In this exercise we will classify stimulus classes using the Haxby et al. data.


In [1]:
import nipype.algorithms.modelgen as model   # model generation
import nipype.interfaces.fsl as fsl          # fsl
from nipype.interfaces.base import Bunch
import os,json,glob
import numpy
import nibabel
import nilearn.plotting
import sklearn.multiclass
from sklearn.svm import SVC
import sklearn.metrics
import sklearn.cross_validation
from nilearn.input_data import NiftiMasker
import scipy.stats
import random
import nilearn.datasets
from haxby_data import HaxbyData

haxby_dataset = nilearn.datasets.fetch_haxby()
boldfile=haxby_dataset.func[0]
datadir=os.path.dirname(boldfile)

print('using data from %s'%datadir)
haxbydata=HaxbyData(datadir)

%matplotlib inline
import matplotlib.pyplot as plt

boldimg=nibabel.load(boldfile)

if not os.path.exists(boldfile.replace('.nii.gz','_brain.nii.gz')):
    bet=fsl.BET()
    bet.inputs.in_file=boldfile
    bet.inputs.out_file=boldfile.replace('.nii.gz','_brain.nii.gz')
    bet.inputs.functional=True
    bet.inputs.mask=True
    bet.run()


brainmaskimg=nibabel.load(boldfile.replace('.nii.gz','_brain_mask.nii.gz'))
vtmaskimg=nibabel.load(haxby_dataset.mask_vt[0])

# set up design info


using data from /home/vagrant/nilearn_data/haxby2001/subj2
/home/vagrant/miniconda3/lib/python3.5/site-packages/sklearn/cross_validation.py:44: DeprecationWarning: This module was deprecated in version 0.18 in favor of the model_selection module into which all the refactored classes and functions are moved. Also note that the interface of the new CV iterators are different from that of this module. This module will be removed in 0.20.
  "This module will be removed in 0.20.", DeprecationWarning)

Set up model


In [2]:
modeldir=os.path.join(datadir,'blockmodel')
# no way to specify the output directory, so we just chdir into the 
# desired output directory
if not os.path.exists(modeldir):
    os.mkdir(modeldir)
os.chdir(modeldir)

Estimate the model with a separate condition for each block using FSL. This will take several hours to finish.


In [3]:
not os.path.exists(os.path.join(modeldir,'stats/zstat1.nii.gz'))


Out[3]:
False

In [4]:
contrasts=[]

for i in range(len(haxbydata.conditions)):
    contrasts.append([haxbydata.conditions[i],'T',[haxbydata.conditions[i]],[1]])

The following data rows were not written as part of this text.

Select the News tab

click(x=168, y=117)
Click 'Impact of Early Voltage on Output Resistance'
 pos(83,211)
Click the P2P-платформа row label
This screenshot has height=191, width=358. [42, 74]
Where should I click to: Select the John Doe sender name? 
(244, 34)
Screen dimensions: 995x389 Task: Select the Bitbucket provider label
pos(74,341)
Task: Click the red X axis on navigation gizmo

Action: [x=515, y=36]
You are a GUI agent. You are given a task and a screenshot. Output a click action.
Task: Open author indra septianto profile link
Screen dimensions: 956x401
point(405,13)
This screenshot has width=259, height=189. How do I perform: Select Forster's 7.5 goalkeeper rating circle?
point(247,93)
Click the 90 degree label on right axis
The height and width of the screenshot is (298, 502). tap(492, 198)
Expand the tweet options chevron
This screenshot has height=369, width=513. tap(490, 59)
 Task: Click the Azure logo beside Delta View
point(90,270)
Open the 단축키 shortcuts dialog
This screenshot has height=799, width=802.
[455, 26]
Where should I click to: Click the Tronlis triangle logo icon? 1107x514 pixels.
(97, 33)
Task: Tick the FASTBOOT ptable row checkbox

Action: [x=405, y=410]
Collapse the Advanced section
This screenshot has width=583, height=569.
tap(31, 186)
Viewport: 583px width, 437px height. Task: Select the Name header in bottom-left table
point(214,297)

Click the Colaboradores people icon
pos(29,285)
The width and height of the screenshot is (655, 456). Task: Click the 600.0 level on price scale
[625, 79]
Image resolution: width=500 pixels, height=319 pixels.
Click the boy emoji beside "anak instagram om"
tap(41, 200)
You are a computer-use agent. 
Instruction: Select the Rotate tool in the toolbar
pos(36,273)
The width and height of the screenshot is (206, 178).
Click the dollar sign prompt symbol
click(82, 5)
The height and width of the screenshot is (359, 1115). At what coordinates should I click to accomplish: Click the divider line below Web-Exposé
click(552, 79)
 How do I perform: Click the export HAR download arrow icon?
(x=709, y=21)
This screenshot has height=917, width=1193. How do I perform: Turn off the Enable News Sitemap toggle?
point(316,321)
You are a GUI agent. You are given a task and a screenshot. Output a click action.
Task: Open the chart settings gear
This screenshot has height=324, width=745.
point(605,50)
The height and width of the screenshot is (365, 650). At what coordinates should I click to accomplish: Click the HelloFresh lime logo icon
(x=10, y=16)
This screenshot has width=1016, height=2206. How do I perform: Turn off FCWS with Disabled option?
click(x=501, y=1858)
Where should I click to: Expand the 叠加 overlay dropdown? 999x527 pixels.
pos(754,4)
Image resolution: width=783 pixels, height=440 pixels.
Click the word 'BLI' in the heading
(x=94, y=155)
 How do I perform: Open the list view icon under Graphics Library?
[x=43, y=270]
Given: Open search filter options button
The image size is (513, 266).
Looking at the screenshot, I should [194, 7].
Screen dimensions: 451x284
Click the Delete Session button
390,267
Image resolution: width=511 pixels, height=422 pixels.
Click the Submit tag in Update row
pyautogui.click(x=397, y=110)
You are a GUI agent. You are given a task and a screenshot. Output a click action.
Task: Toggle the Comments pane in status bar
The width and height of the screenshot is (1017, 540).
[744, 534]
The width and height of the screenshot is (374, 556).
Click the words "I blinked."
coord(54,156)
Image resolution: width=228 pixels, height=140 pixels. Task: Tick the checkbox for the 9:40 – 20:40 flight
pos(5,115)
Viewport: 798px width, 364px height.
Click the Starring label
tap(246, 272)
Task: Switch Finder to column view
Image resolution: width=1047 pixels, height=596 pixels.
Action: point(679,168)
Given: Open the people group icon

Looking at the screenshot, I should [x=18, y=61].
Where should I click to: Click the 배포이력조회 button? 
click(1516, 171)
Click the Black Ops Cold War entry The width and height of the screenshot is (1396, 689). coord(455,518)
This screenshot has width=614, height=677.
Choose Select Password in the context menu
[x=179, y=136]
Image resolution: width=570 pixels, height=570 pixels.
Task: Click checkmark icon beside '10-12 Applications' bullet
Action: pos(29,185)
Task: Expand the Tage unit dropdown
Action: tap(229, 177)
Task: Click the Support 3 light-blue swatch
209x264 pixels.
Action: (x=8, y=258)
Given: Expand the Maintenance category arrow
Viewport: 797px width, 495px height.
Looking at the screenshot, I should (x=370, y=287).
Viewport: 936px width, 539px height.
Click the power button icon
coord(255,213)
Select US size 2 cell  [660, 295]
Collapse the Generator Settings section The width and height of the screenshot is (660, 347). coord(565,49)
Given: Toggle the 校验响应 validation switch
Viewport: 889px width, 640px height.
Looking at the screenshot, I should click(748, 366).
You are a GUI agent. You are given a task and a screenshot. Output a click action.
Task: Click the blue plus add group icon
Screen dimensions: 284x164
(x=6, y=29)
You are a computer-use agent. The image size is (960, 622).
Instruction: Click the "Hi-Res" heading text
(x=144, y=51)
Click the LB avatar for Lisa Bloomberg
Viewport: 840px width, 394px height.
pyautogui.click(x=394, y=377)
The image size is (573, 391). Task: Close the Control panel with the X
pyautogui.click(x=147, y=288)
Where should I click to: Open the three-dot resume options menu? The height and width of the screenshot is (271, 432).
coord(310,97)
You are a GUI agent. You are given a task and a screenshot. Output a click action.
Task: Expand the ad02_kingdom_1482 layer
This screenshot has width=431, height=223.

# this is how one could do it using FSL - this is VERY slow, so let's compute the GLM on our own
if not os.path.exists(os.path.join(modeldir,'stats/zstat1.nii.gz')):
    
    
    info = [Bunch(conditions=haxbydata.conditions,
                  onsets=haxbydata.onsets,
                  durations=haxbydata.durations)
           ]
    s = model.SpecifyModel()
    s.inputs.input_units = 'secs'
    s.inputs.functional_runs = [haxbydata.boldbrainfile]
    s.inputs.time_repetition = haxbydata.tr
    s.inputs.high_pass_filter_cutoff = 128.
    s.inputs.subject_info = info
    s.run()

    level1design = fsl.model.Level1Design()
    level1design.inputs.interscan_interval = haxbydata.tr
    level1design.inputs.bases = {'dgamma':{'derivs': False}}
    level1design.inputs.session_info = s._sessinfo
    level1design.inputs.model_serial_correlations=False
    level1design.inputs.contrasts=contrasts
    level1info=level1design.run() 
    
    fsf_file=os.path.join(modeldir,'run0.fsf')
    matfile=fsf_file.replace(".fsf",".mat")
    event_files=glob.glob(os.path.join(modeldir,'ev*txt'))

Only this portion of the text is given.